RECORDED DATA →
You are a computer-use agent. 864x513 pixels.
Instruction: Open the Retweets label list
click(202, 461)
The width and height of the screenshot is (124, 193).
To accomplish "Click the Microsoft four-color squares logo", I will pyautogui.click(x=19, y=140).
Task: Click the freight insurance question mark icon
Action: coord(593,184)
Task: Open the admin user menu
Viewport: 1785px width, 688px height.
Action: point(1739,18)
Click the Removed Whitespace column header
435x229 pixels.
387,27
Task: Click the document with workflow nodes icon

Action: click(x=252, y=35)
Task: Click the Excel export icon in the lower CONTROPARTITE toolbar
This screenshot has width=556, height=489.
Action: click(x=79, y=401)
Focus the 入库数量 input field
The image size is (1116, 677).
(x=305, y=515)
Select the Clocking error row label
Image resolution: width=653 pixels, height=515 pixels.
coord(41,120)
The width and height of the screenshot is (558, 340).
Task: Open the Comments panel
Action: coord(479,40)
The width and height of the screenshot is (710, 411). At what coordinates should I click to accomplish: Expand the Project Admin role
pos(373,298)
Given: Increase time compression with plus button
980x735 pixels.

REQUIRED ACTION → I would like you to restate word for word the lines from the one with "Click the Removed Whitespace column header" through the last line of the material above, and only those.

RESULT FOR THIS TASK →
Click the Removed Whitespace column header
435x229 pixels.
387,27
Task: Click the document with workflow nodes icon

Action: click(x=252, y=35)
Task: Click the Excel export icon in the lower CONTROPARTITE toolbar
This screenshot has width=556, height=489.
Action: click(x=79, y=401)
Focus the 入库数量 input field
The image size is (1116, 677).
(x=305, y=515)
Select the Clocking error row label
Image resolution: width=653 pixels, height=515 pixels.
coord(41,120)
The width and height of the screenshot is (558, 340).
Task: Open the Comments panel
Action: coord(479,40)
The width and height of the screenshot is (710, 411). At what coordinates should I click to accomplish: Expand the Project Admin role
pos(373,298)
Given: Increase time compression with plus button
980x735 pixels.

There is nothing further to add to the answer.